'''

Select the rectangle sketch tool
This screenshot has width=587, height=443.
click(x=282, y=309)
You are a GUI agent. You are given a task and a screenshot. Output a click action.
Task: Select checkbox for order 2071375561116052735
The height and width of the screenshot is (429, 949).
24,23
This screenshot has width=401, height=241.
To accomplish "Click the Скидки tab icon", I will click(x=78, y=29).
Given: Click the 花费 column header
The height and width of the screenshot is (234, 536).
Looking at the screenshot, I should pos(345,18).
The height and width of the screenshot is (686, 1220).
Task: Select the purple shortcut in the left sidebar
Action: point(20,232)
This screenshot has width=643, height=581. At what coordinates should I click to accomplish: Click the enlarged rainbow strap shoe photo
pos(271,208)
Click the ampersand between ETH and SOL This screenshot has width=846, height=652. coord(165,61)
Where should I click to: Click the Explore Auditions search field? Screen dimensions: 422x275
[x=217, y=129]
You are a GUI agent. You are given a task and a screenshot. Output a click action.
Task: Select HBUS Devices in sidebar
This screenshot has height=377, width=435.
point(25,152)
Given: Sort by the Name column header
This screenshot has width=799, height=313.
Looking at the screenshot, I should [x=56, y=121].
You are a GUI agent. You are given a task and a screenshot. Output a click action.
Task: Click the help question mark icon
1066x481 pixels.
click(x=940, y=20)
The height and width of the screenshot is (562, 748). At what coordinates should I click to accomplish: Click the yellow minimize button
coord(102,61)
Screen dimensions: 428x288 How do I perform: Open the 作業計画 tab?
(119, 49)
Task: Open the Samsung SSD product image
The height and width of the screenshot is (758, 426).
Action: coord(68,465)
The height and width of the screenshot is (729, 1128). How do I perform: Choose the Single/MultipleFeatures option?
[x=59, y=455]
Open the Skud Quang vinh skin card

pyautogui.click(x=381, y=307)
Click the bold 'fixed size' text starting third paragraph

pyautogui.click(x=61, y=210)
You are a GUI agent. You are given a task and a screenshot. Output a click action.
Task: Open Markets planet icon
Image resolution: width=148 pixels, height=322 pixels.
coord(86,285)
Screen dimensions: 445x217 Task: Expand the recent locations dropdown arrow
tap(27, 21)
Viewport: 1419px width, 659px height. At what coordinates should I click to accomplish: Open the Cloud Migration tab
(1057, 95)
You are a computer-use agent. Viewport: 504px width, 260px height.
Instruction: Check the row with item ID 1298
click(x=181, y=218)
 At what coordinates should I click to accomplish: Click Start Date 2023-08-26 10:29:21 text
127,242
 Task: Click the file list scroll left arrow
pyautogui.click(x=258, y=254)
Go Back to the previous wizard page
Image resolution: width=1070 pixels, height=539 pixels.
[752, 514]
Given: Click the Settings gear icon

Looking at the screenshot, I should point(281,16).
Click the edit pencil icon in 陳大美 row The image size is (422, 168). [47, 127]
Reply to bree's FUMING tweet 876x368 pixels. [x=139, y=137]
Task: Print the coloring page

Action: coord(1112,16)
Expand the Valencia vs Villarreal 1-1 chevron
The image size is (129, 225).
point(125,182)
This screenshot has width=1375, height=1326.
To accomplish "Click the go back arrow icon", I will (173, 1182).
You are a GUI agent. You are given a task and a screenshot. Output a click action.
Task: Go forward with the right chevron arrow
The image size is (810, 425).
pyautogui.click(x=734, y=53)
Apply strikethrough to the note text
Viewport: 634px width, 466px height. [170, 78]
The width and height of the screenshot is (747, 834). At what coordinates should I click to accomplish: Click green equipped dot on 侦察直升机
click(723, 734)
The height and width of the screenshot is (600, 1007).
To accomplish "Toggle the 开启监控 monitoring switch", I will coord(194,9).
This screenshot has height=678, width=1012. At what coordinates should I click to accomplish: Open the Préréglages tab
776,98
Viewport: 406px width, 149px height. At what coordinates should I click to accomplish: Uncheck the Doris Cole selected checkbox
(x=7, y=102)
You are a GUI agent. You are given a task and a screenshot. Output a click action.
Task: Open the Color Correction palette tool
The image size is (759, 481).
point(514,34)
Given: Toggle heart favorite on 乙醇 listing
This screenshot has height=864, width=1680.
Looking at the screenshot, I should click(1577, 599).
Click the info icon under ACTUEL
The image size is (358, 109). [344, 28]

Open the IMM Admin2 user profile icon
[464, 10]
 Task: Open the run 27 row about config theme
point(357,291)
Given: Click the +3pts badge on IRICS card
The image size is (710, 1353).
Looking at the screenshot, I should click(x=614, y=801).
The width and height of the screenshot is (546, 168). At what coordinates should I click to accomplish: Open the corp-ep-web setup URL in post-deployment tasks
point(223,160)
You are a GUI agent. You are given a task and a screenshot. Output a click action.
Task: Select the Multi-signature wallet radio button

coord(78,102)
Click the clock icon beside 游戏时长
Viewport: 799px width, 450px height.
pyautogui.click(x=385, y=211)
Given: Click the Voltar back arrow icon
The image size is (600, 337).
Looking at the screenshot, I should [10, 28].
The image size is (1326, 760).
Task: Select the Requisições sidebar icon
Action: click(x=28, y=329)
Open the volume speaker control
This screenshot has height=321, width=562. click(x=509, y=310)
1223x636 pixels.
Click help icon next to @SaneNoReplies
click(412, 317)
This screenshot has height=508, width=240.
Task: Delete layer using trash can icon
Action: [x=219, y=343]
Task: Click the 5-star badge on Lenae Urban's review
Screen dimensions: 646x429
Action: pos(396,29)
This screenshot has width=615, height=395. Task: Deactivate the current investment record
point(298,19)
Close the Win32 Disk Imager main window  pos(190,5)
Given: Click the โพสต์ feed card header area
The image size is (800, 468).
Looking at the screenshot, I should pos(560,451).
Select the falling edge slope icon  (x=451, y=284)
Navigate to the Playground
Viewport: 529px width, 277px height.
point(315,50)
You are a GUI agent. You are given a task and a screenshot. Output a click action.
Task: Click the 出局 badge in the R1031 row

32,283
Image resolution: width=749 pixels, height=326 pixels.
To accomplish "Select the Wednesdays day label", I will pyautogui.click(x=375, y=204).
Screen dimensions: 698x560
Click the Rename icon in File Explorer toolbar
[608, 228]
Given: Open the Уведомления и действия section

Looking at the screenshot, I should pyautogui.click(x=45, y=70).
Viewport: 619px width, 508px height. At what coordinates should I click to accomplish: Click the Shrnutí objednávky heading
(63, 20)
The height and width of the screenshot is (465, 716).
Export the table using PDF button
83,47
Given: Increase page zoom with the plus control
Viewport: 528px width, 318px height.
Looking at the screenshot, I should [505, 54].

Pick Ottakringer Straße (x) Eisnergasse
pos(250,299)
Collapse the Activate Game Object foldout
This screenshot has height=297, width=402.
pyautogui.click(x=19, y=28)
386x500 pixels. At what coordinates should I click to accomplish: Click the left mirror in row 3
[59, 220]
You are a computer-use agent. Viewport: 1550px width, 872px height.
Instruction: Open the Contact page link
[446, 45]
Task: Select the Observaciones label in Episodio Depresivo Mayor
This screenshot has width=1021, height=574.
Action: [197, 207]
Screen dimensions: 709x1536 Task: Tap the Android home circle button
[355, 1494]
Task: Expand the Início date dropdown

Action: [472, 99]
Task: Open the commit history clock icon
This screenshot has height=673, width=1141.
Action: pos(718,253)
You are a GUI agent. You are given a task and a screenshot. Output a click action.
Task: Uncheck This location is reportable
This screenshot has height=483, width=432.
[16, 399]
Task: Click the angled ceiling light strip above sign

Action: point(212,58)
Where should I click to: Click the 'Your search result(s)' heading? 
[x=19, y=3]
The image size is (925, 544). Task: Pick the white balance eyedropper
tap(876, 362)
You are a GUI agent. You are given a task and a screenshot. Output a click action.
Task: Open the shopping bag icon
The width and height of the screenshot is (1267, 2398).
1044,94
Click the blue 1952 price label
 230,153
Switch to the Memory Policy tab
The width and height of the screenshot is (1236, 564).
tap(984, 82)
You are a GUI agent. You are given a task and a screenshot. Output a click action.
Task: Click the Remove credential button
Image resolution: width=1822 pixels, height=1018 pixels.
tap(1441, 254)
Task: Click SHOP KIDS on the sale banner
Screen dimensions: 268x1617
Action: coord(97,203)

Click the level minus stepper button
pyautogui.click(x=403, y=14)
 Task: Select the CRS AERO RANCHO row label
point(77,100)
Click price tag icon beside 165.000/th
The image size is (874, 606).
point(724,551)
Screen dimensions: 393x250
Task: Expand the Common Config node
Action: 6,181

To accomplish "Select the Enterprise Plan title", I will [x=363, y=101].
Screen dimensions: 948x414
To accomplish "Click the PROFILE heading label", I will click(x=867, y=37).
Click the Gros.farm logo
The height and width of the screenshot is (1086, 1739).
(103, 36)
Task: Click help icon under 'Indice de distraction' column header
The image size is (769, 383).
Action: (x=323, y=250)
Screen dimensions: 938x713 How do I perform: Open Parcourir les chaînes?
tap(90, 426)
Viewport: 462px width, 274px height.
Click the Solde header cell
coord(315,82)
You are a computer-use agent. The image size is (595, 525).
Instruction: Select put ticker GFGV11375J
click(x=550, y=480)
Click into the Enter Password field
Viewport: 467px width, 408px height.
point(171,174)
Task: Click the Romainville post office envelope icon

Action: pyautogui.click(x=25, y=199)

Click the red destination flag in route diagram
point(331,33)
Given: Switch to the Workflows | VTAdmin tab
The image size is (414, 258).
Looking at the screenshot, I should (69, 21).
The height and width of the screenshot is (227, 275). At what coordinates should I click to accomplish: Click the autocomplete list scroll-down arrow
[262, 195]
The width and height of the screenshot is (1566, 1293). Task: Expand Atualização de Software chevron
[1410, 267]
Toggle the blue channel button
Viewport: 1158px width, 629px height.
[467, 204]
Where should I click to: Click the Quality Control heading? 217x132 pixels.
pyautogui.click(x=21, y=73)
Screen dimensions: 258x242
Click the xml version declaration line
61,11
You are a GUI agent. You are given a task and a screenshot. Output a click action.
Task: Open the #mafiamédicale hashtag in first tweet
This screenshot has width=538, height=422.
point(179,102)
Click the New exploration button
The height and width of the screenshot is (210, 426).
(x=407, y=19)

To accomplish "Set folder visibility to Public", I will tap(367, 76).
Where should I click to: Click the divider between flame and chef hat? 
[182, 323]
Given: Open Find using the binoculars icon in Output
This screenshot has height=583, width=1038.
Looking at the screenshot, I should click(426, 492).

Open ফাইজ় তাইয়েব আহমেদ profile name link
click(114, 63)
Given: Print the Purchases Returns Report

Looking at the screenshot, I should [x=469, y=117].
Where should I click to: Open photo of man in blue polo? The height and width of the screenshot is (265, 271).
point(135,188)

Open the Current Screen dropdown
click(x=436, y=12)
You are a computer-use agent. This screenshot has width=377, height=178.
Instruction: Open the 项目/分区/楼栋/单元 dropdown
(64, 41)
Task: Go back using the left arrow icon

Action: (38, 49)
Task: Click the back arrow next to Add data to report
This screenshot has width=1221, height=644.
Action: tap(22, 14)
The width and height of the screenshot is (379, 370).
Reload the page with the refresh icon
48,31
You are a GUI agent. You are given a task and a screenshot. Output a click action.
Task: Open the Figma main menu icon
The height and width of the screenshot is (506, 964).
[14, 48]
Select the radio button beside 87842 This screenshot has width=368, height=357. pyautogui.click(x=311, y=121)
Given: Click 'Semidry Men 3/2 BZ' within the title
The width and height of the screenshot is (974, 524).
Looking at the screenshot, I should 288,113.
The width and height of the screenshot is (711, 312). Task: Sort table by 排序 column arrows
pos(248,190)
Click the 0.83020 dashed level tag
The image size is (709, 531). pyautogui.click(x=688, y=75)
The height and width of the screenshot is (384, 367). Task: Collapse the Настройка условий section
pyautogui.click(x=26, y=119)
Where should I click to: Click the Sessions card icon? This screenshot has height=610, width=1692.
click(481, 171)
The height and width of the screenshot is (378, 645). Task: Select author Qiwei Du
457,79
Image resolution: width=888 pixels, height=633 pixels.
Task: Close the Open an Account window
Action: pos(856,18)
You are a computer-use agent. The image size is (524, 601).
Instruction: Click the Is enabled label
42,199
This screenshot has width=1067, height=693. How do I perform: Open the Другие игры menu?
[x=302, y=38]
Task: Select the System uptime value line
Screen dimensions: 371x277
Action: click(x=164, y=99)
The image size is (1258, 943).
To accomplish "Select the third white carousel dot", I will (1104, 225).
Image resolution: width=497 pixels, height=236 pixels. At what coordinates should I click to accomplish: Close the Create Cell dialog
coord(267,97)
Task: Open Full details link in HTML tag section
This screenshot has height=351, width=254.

'''

Which lines above hold the string "computer"? Show each of them.

**OUTPUT OF THE TASK:**
You are a computer-use agent. Viewport: 504px width, 260px height.
You are a computer-use agent. Viewport: 1550px width, 872px height.
You are a computer-use agent. The image size is (595, 525).
You are a computer-use agent. This screenshot has width=377, height=178.
You are a computer-use agent. The image size is (524, 601).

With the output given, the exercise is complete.